Another option is to ditch the service altogether for a streaming option, like Netflix or Amazon Prime. The cheapest Netflix subscription is just £5.99 a month. Now TV is another option, as it has a lot of the programmes Sky offers, but you can buy a monthly pass and then turn it off when you no longer need it.

How much you’ll save will vary depending on how much you’re currently paying. But as an example, switching from an £80 a month Sky package to an £10 entertainment package on Now TV will save you £840 a year.

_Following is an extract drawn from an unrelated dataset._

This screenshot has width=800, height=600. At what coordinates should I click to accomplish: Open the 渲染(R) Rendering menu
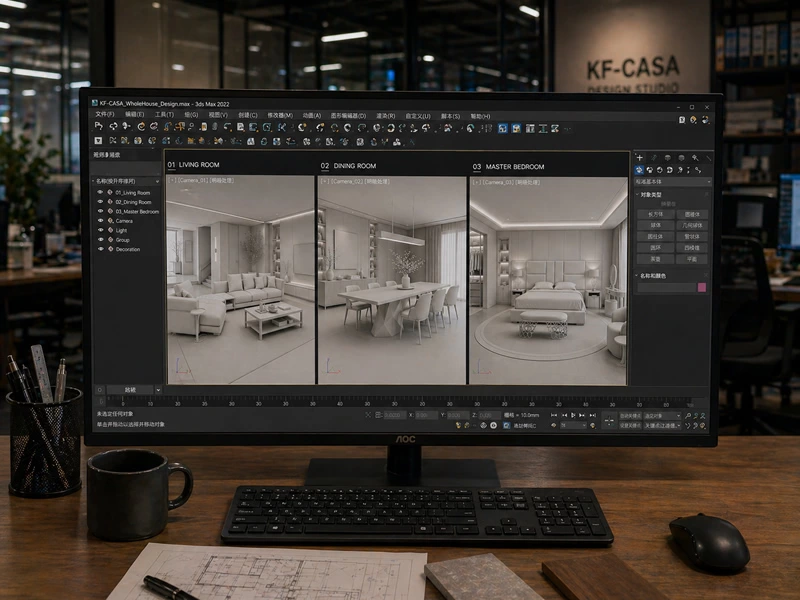[x=386, y=116]
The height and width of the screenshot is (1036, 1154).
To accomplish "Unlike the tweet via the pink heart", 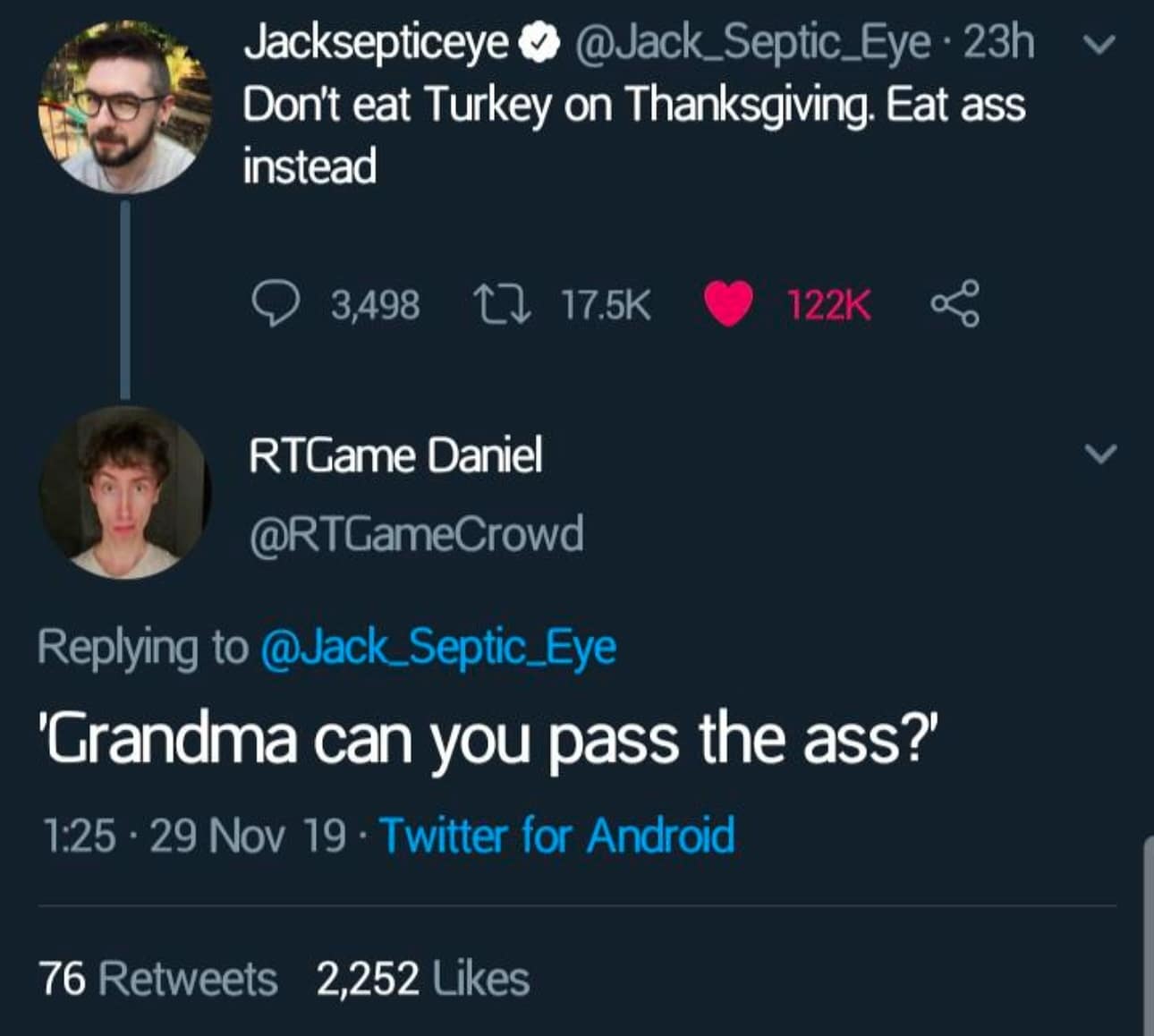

Task four: Sort your old pensions

This one won’t necessarily save you loads of money, but it’s a good time of year to get all your pension paperwork sorted. The Government estimates that people switch jobs 11 times during their life, which means most people will have lots of pension pots they’ve lost track of.

If you’ve lost track of a pot, your first port of call is finding any old paperwork for it. It should tell you where your pension is, how to log on to see its value, and whether you can transfer it. If you can’t find any documents, you can use the Government’s pension tracking service instead.

Tracking down these old pots makes sense for a number of reasons. Firstly, knowing how much you have saved in total will help you work out how much you might need to save in the future to enjoy the retirement you want.

Secondly, once you’ve located any old defined contribution pensions, you could consider combining them with your existing provider. This will make your pensions easier to monitor and manage. And you could also benefit from lower charges, greater investment choice and more flexibility when you come to access your pot.

Before you transfer any old pensions, just make sure you double check whether they have any guarantees attached, as you could lose them if you switch to a new provider.

Learn more about pensions

Task five: Don’t leave your cash earning nothing

Interest rates aren’t exactly inspiring at the moment, with inflation far above the rate you’re going to get on any savings account. BUT too many people are leaving their money sitting in their current account or an old savings account earning 0.01% interest.

The Bank of England increased interest rates in December 2021, which was a glimmer of good news for cash savers. The current top rate for an easy-access account is 0.7% from Allica Bank (using the Chip app) and Cynergy Bank. If you’ve got a smaller amount to save, you’ll get a much higher rate from Virgin Money, who’ll pay 2.02% on up to £1,000 of savings, and Nationwide, who’ll pay 2% on up to £1,500.

If you want to put away a little bit of money each month into a regular saver account, you can get much higher rates than a standard account. The top online accounts are from NatWest or RBS, both paying 3.04% on £50 a month. Or there’s Nationwide, who’ll pay 2% on up to £200 a month.

All rates based on MoneyFacts and accurate to 07/01/22.

Task six: Switch your bank account

Most of us are guilty of being far too loyal to our bank and not switching to a new one. But you can actually make a decent amount of money for minimal hassle by switching, because banks will pay you an incentive to move to them.

The best current offers are from HSBC*, who’ll pay you £150 to switch, and First Direct, who’ll pay £130. All these offers have some criteria attached, such as setting up direct debits or paying in a certain amount each month. So be sure to double check all the rules, as missing out on one could mean you miss the bonus.

*Based on MoneySaving Expert, accurate to 07/01/22

These articles are for information purposes only and are not a personal recommendation or advice.